In laderast/DSI_explore1: Exploratory Data Analysis and Statistics for OHSU Data Science Institute

knitr::opts_chunk$set(echo = FALSE, warning=FALSE, message=FALSE, tidy = TRUE)
library(tidyverse)
library(learnr)
library(gridExtra)
library(naniar)
library(DSIExplore) #devtools::install_github("laderast/DSIExplore")
library(NHANES)
library(knitr)
library(kableExtra)

# FOR EXERCISES
nhanes_filtered = NHANES %>% filter(Age >=20, !is.na(Diabetes), !is.na(BMI))

library(tidyverse)
library(DSIExplore)
library(NHANES)

# FOR SERVER
nhanes_filtered = NHANES %>% filter(Age >=20, !is.na(Diabetes), !is.na(BMI))

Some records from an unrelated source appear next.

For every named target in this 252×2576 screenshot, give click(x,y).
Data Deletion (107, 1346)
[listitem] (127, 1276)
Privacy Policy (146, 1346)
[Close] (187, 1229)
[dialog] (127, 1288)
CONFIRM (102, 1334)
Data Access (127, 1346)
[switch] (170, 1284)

Learning Objectives for this Session

Don't forget! Please fill out our pre-session survey. (pre-categorical and continuous)

Find this session at https://minnier.shinyapps.io/ODSI_continuousData/, with code at https://github.com/laderast/DSIExplore

At the end of this session you should be able to

Understand statistical associations between continuous variables
Understand statistical associations between a continuous and a binary variable
Visualize ways to identify associations
Basic understanding of correlation and t-tests
If time allows, basic understanding of linear regression modeling

EDA with continuous variables

We saw bar plots and proportional plots used to visualize binary and categorical variables in the previous section. What are some good ways of visualizing continuous (quantitative) data?

Let's use the NHANES (National Health and Nutrition Examination Survey) data set to visualize the variable BMI as a continuous variable.

(Note: info about the NHANES data in the NHANES R package can be found here with the disclaimer that NHANES are survey data so to do proper analyses we should use sampling weights. For illustration of more straightforward analyses we will ignore this detail.)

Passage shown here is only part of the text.